História do adubo da independência – Famílias agricultoras que faziam parte do grupo “Alimentos para a Vida”, das comunidades de Arroio da Cruz e Terra Vermelha, no município de São Mateus do Sul, desenvolveram um adubo orgânico apelidado de adubo da independência, no início dos anos 2000. Esse grupo testou a experiência e começou a divulgar os resultados para outras comunidades.
Durante muito tempo o adubo foi fabricado em muitas comunidades da região centro-sul do Paraná e planalto norte catarinense. E, em cada lugar, ia ganhando um nome diferente, como: adubo dos colonos, adubo caseiro, super gordo, super adubo orgânico e adubo da independência. É interessante perceber que os agricultores e agricultoras usam os produtos que existem na propriedade, para diminuir os custos.

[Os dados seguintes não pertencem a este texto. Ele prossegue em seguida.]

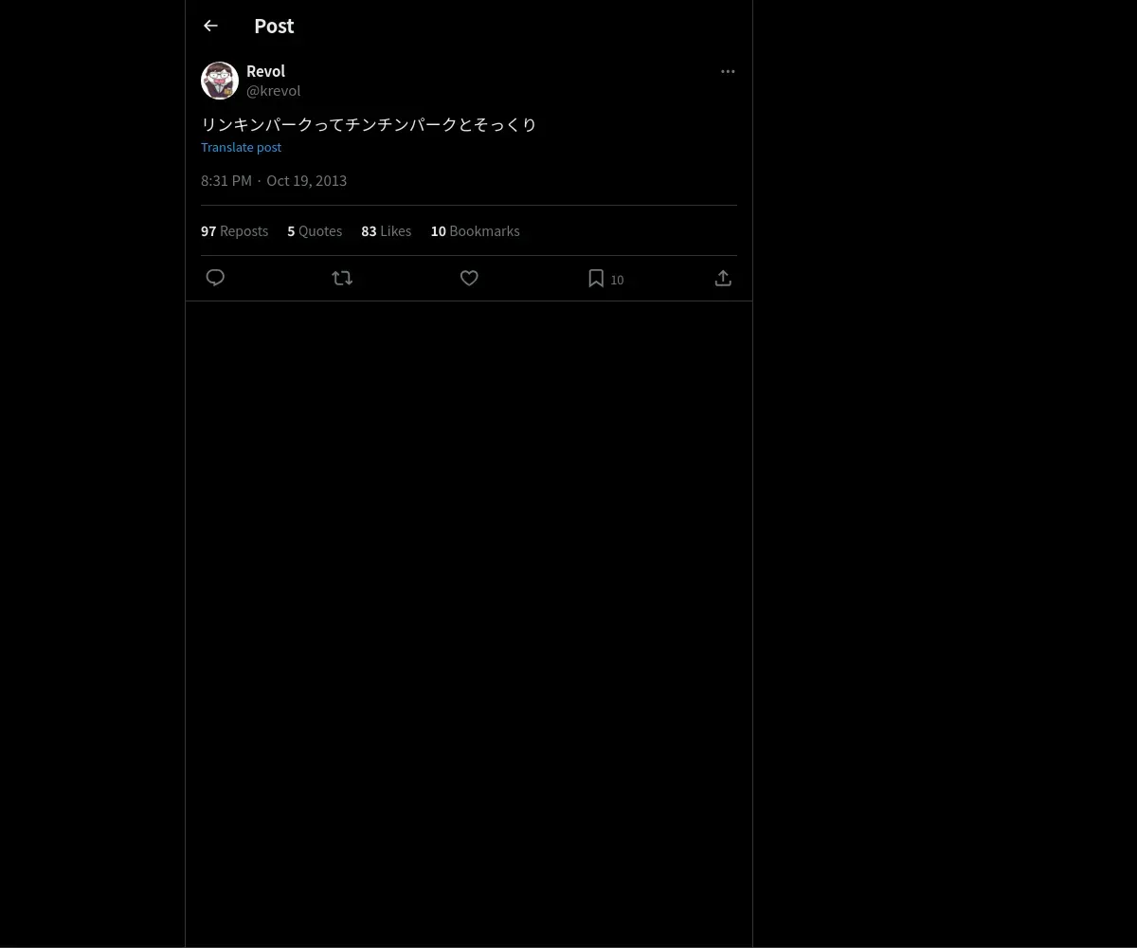Open the Revol display name
Screen dimensions: 1137x948
[x=265, y=71]
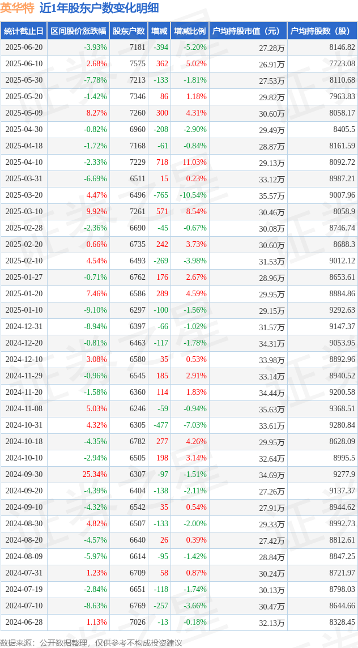Select the -10.54% change ratio cell
Image resolution: width=358 pixels, height=648 pixels.
[x=193, y=195]
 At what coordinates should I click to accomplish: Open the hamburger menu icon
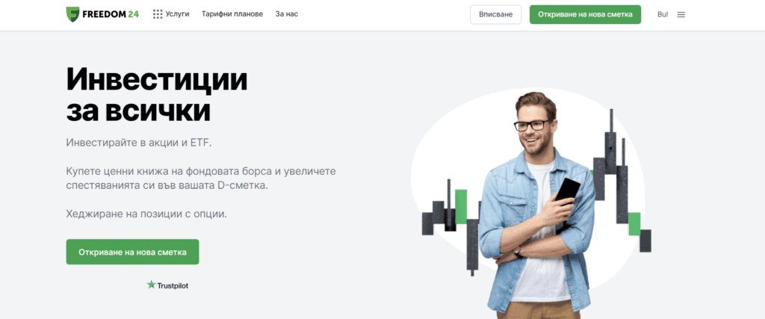coord(681,15)
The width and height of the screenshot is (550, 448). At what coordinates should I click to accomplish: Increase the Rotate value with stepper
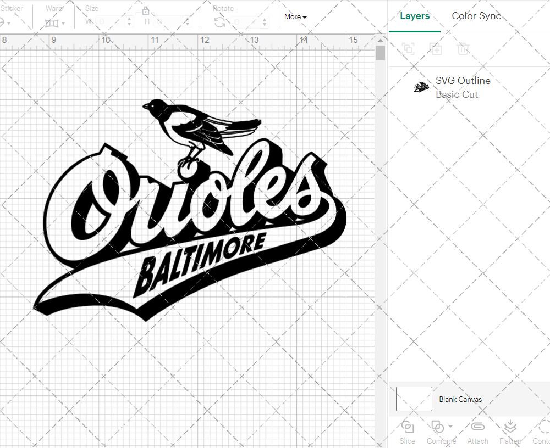pos(267,19)
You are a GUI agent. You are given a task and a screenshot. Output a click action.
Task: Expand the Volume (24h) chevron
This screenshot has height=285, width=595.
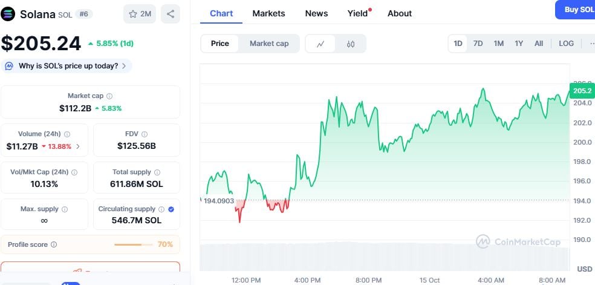[x=78, y=146]
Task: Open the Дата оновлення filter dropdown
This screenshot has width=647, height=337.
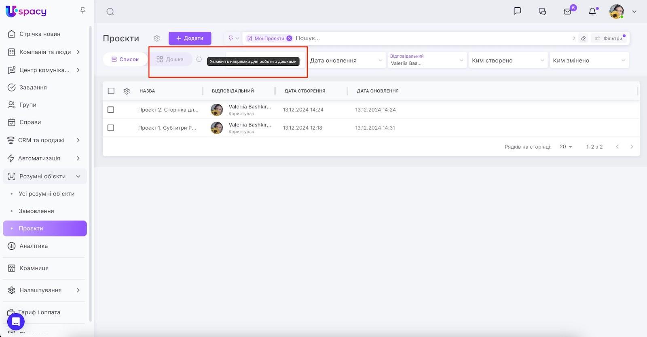Action: [x=346, y=61]
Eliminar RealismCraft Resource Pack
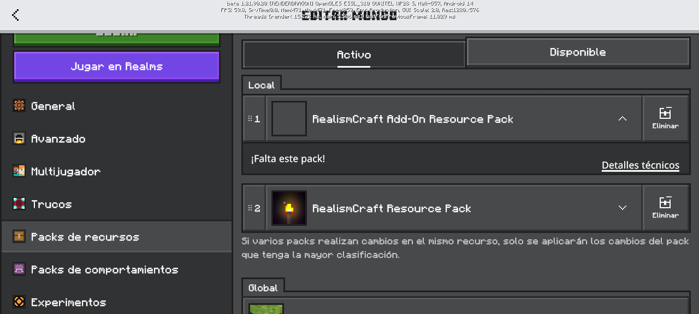The height and width of the screenshot is (314, 699). point(665,208)
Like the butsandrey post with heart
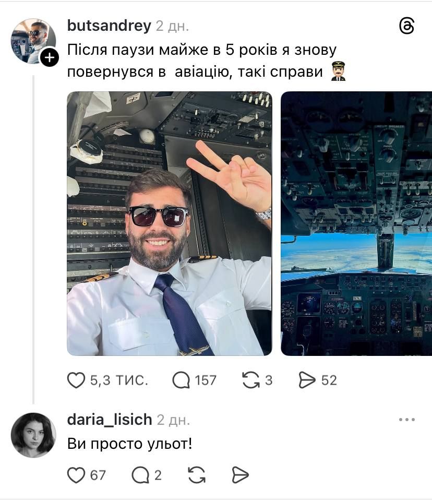Viewport: 432px width, 501px height. click(x=76, y=380)
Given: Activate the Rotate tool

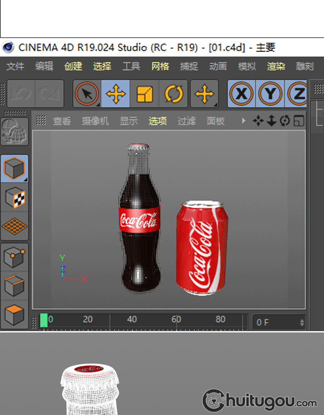Looking at the screenshot, I should 174,94.
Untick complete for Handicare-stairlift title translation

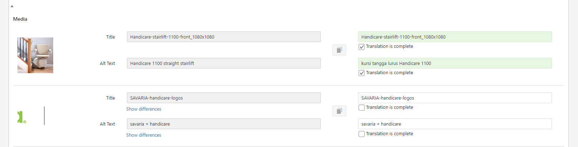(x=361, y=47)
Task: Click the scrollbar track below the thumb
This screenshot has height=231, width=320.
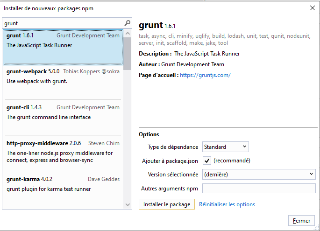Action: coord(127,140)
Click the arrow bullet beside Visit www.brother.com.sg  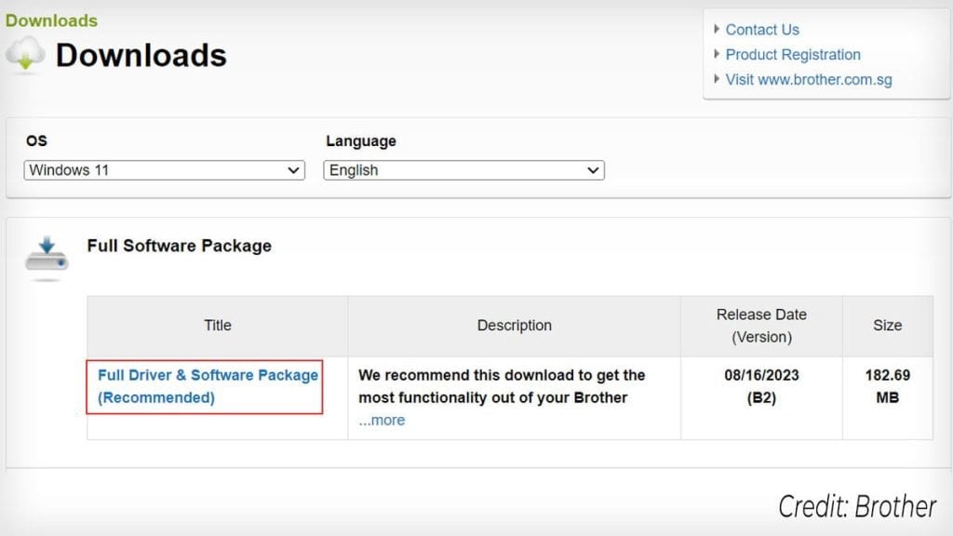[717, 79]

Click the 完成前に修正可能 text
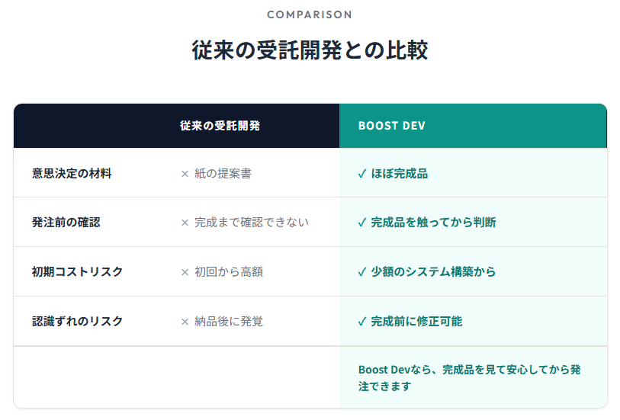click(416, 322)
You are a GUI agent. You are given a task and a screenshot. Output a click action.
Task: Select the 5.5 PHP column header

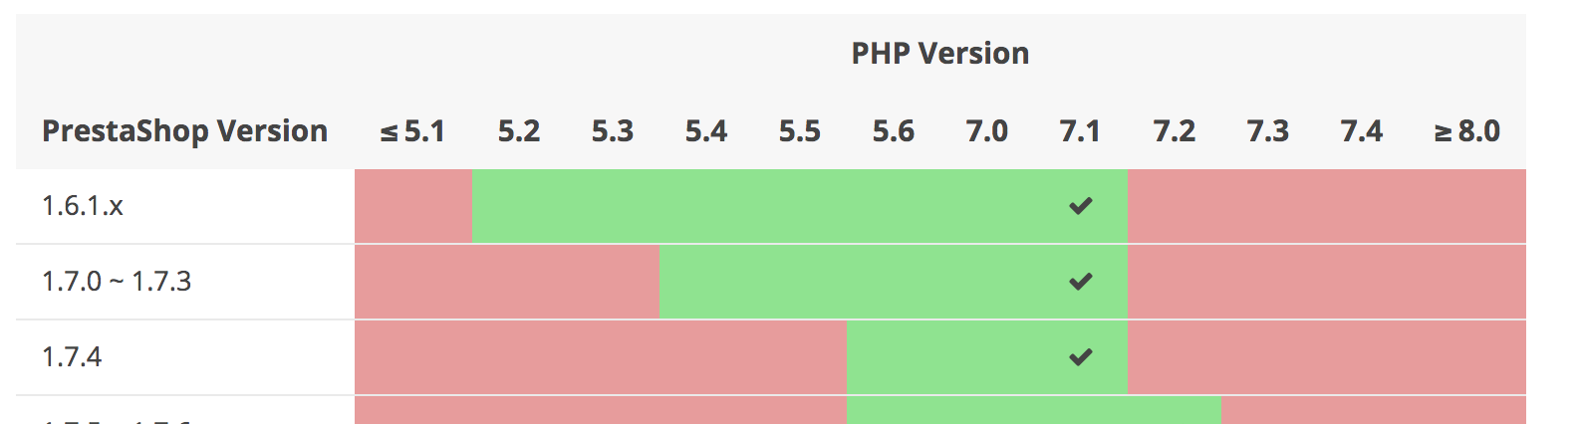(x=800, y=130)
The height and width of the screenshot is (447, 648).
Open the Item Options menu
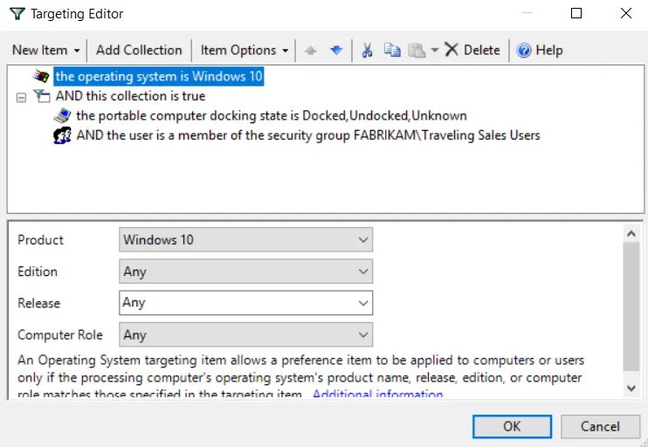point(245,51)
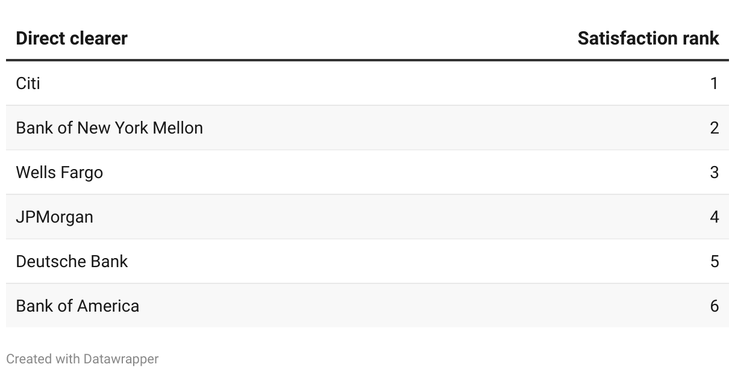Screen dimensions: 735x373
Task: Click the Satisfaction rank column header
Action: point(648,39)
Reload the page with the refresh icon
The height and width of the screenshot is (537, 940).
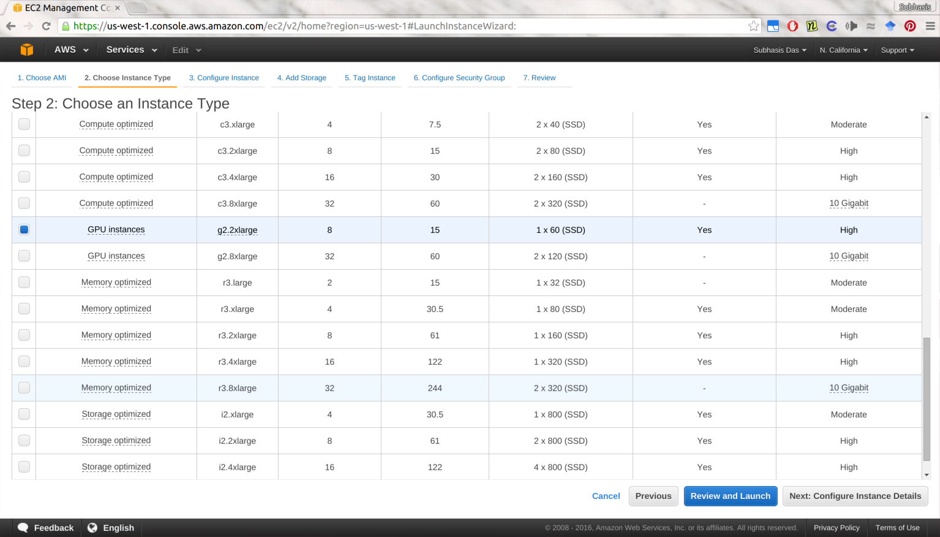pyautogui.click(x=46, y=26)
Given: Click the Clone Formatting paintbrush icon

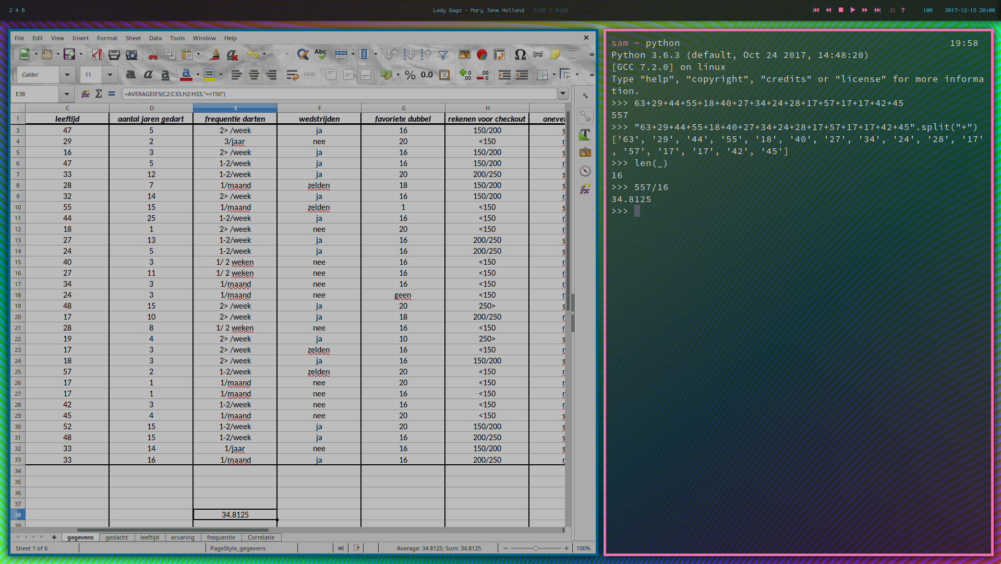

Por diversas razões, o feitio do adubo da independência, que usualmente era produzido de forma comunitária e adaptado às diferentes realidades e territórios, diminuiu. Com a crise atual, tanto da alta dos custos de produção quanto a liberação recorde de agrotóxicos, saídas alicerçadas em tecnologias sociais e inovações da agricultura familiar camponesa, de povos indígenas e comunidades tradicionais, se mostram como caminhos de superação e construção de projeto político para o campo, cidades, águas e florestas.